2024/09/20(金) - 20:04
宮城県加美町で行なわれた「グラベルクラシックやくらい」。チームで走るファンライド形式のグラベルイベントに仲間たちと挑んだカラミッチこと唐見実世子さんによる体験レポートをお届け。大自然と格闘した走行時間9時間以上におよぶ過酷なライドの先には大きな充足感が待っていた。
唐見実世子さんプロフィール
2004年アテネ五輪ロードレース日本代表。UCIプロチーム サフィパスタ・ザーラ・マンハッタンに所属して活動した。2007年末でいったん引退、9年のブランクを経て2016年に弱虫ペダルサイクリングチームで選手兼コーチとして復帰し、2016年からJBCFフェミニンツアーで個人総合優勝5連覇を達成、シクロクロスでも連戦連勝する活躍。昨年トップカテゴリーから引退し、現在はあさひが運営するサイクルショップTHE BASEに勤務し、チームMINERVAの活動を支える。現在は選手のコーチングにあたるとともにJCGAサイクリングガイドの資格も取得、楽しむスタンスでライドを継続中だ。
2度目のやくらいでグラベルに再挑戦するチャンスが巡ってきた
「cannondale GRAVEL CLASSIC Yakurai 」に参加してきました。薬萊(やくらい)山近辺には至るところにグラベルの林道が通っていて、初心者から上級者までグラベルライドを楽しめる日本有数のフィールドがあり、2021年から形態を変えつつも毎年グラベルイベントが行われています。
今回のイベントの特徴はそんな大自然に恵まれつつも、体力、技術、経験を必要とするコースをチームで協力してゴールを目指すという形式で、タイムを競うレースではありません。
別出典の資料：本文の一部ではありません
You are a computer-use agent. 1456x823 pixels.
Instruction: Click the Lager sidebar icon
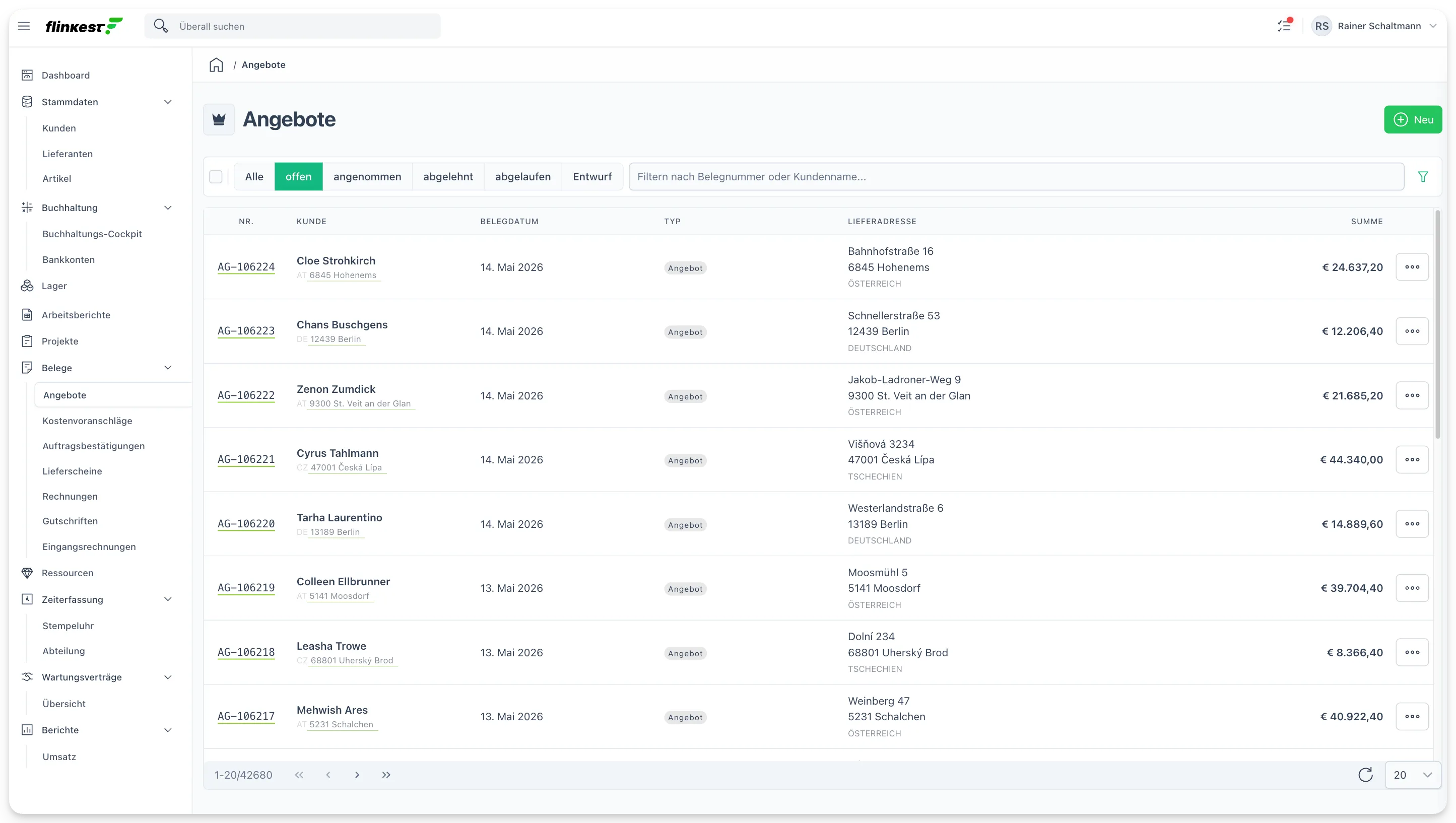pos(27,286)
コースはロングコースとショートコースがあり、私たちの参加したロングコースは128km、獲得標高2,654m、グラベル率は47%というチャレンジングな内容でした。
私がこの地、宮城県加美町薬萊を訪れるのはじつは今回が2回目。私にとって初めてのやくらい山、そしてグラベルとの出会いは3年前の2021年5月に同じ地域で2日間にわたって行なわれたJEROBOAM(ジェロボーム)グラベルチャレンジでした。2日で300km、獲得標高は6,520m! 今の自分では到底完走もままならないボリュームでした。その時の体験レポートはこちら。
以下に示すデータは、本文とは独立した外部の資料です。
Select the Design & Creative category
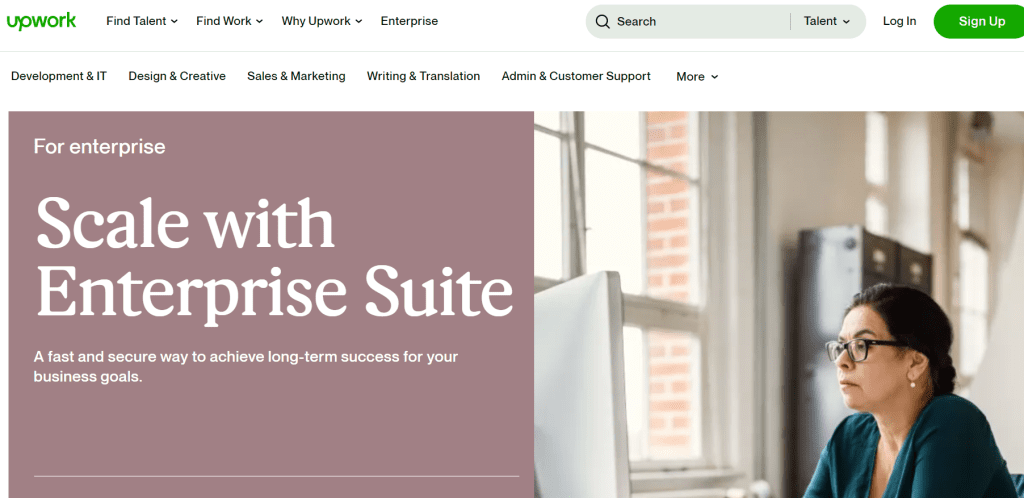 (177, 76)
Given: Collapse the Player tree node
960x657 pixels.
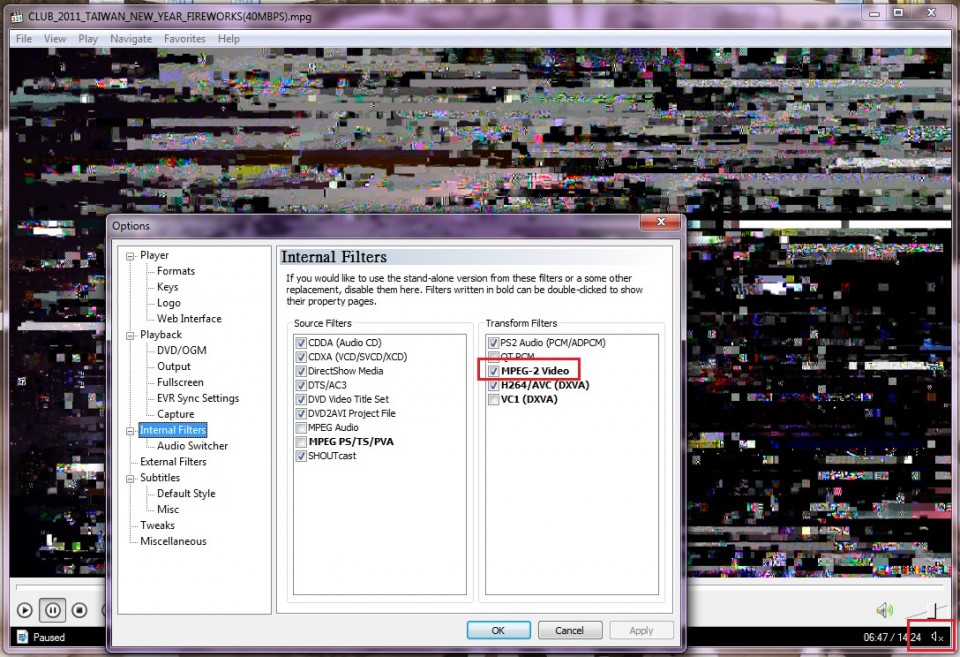Looking at the screenshot, I should tap(130, 256).

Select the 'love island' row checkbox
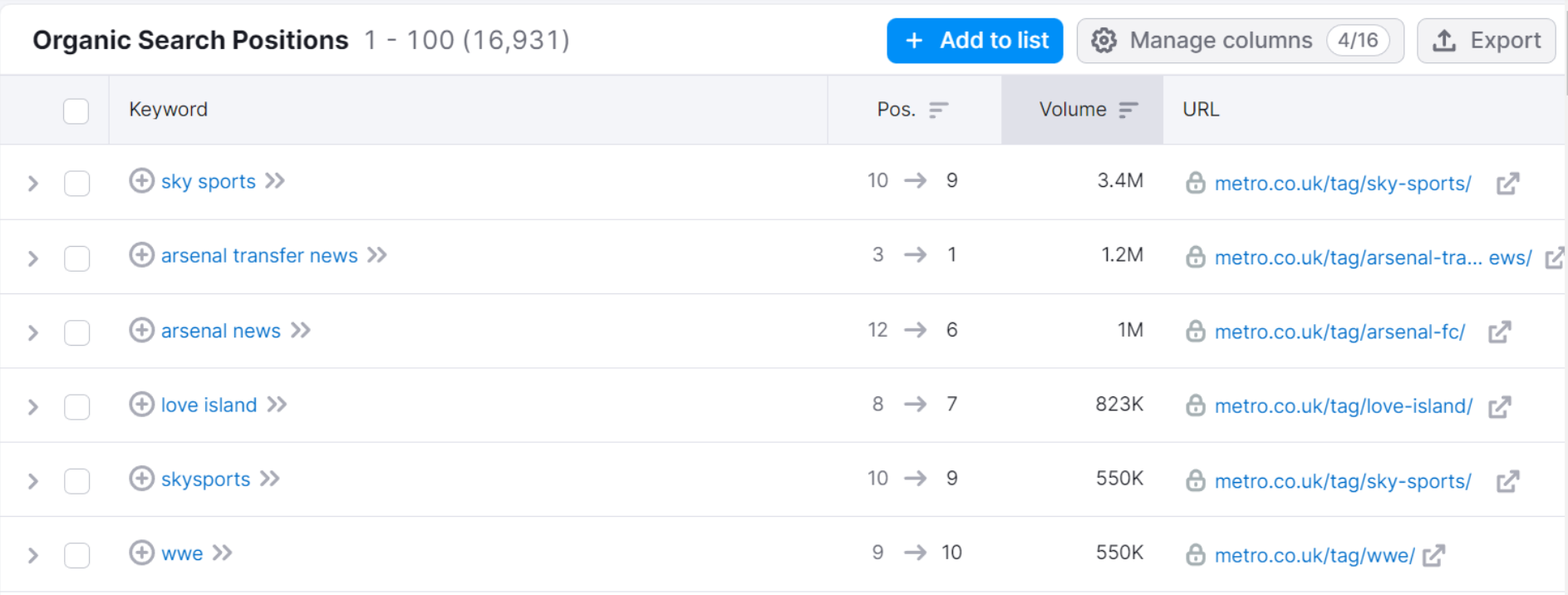click(76, 406)
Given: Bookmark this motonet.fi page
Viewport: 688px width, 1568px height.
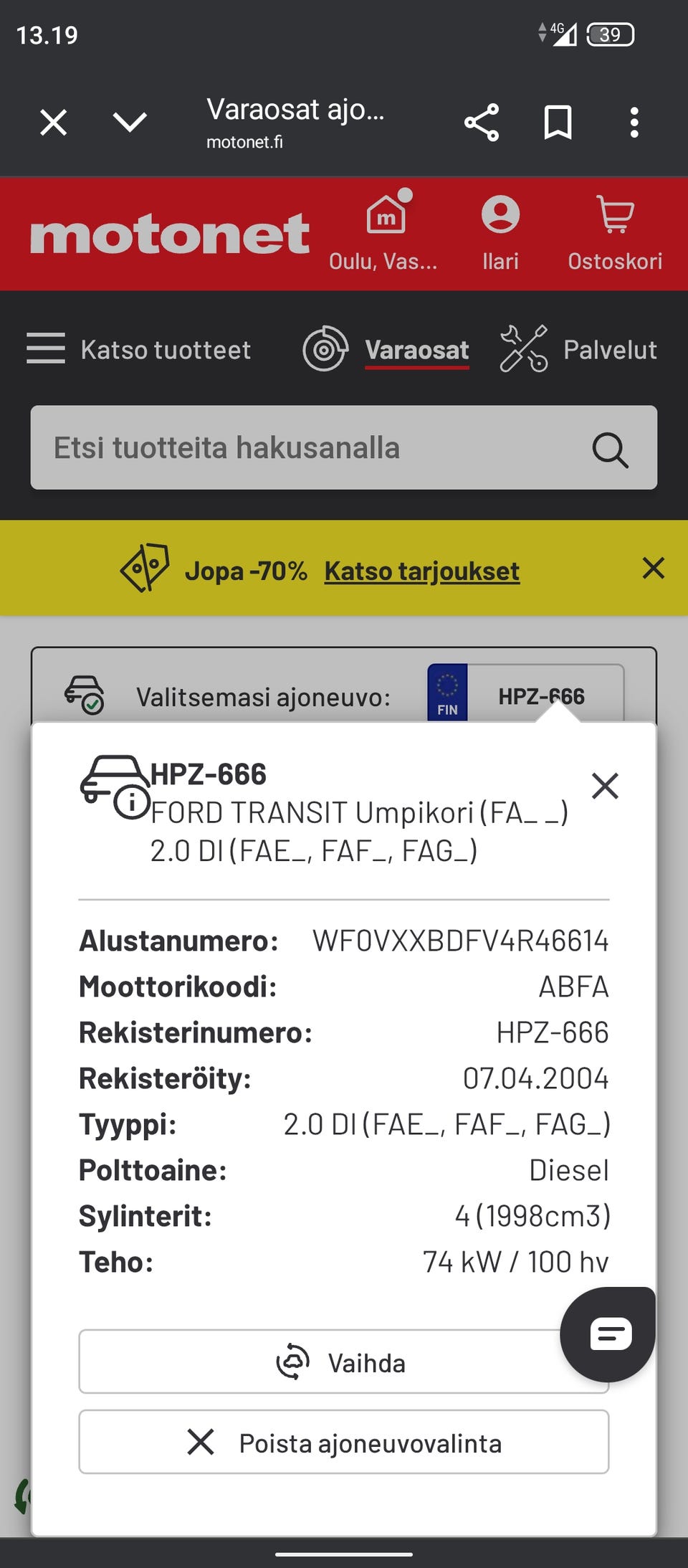Looking at the screenshot, I should (558, 123).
(話はそれますがちょうど同じ日にチームメイトがTOJ東京ステージで優勝を果たし、自身のグラベル初挑戦と重なって思い出深い一日になりました)
前日試走でグラベルライドに目覚める
会場の宮城県加美郡は仙台から内陸側に1時間弱の場所です。都内にある自宅からは約450km。8月31日早朝に綾野編集長の運転するハイエースにお迎えにきてもらって出発。途中でランチを食べて7時間の長距離移動。ちょうどそのとき日本に停滞している台風10号の進路具合では開催も危ぶまれましたが、東北地方に入ったあたりから晴れ間も見え始め、こちらは台風の影響はなさそう。日本列島は大きい!
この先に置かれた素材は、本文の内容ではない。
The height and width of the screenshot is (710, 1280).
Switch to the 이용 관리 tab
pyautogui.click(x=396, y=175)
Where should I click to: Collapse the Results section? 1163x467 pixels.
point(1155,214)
会場に到着してからは、綾野さんがRide with GPSで引いてくれた30kmのルートでグラベルの予習ライドへ。登りは勾配がきつくて、石もゴロゴロしていて舗装路のようには進まず、前日試走で足がなくなってしまうのではないか、と若干ビビりが入ってしまう。
長い登り区間の途中辺りから雨も降り始め、だんだんと頭のネジが飛んで楽しくなってくる。後半は水たまり区間があって、もはや自転車も体も泥だらけ。自然と笑いが込み上げてきて、楽しくなってしまった。
会場近辺に到着した頃には晴れ間が見えて、遠くに虹がかかり、気持ちがほっこりとした。そう言えば、3年前のジェロボームの時も前日試走の時に虹を拝んだと思いだした。たった30kmなのに、グラベルの洗礼の厳しさにすでにお腹いっぱい。でも走っておいて良かった。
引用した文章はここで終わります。